> [Work request]
Can you restate the entries from their first line through the line containing "y-tick-label: 72 is", replacing "particular" with "specific" and leaving everything else unchanged?

[Stored data]
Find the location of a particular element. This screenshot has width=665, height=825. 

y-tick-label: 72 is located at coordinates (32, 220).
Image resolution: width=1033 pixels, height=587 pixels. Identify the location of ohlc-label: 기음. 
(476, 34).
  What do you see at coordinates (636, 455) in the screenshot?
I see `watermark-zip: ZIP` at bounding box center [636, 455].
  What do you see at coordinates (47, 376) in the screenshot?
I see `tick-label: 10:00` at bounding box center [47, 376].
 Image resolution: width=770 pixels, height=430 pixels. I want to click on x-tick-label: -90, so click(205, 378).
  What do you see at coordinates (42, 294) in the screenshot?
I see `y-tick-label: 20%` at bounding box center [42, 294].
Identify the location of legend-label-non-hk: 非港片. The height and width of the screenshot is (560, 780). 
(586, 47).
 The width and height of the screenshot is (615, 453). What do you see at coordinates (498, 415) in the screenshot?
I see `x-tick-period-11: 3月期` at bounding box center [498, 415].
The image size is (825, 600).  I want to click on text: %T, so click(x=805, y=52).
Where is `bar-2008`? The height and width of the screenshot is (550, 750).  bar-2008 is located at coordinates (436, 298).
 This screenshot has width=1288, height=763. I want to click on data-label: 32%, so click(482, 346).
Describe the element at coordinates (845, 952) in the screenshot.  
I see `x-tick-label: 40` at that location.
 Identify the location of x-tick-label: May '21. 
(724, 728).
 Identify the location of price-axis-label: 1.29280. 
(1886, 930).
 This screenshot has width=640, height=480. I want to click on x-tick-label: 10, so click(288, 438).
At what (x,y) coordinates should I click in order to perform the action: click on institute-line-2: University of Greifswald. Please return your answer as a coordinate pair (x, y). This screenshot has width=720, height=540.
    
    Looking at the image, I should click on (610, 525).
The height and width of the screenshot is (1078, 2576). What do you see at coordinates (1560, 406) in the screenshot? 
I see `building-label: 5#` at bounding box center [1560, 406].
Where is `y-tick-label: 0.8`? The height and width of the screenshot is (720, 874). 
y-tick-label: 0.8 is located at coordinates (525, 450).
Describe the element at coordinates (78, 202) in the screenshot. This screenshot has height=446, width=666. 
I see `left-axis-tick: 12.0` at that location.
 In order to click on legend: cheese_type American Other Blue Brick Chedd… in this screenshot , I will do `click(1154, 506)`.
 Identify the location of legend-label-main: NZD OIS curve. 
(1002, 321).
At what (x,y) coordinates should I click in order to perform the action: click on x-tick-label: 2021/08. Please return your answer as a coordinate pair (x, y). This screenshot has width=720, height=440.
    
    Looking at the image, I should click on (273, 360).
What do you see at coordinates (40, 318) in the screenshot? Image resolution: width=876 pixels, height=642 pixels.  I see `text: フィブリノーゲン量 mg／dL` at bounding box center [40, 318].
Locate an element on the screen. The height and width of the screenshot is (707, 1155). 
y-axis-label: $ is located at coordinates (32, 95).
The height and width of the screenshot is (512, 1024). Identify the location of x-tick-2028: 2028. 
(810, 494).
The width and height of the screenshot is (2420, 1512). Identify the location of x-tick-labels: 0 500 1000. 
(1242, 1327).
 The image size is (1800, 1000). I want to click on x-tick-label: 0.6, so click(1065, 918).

> [Solution for this exercise]
Find the location of a specific element. This screenshot has width=665, height=825. 

y-tick-label: 72 is located at coordinates (32, 220).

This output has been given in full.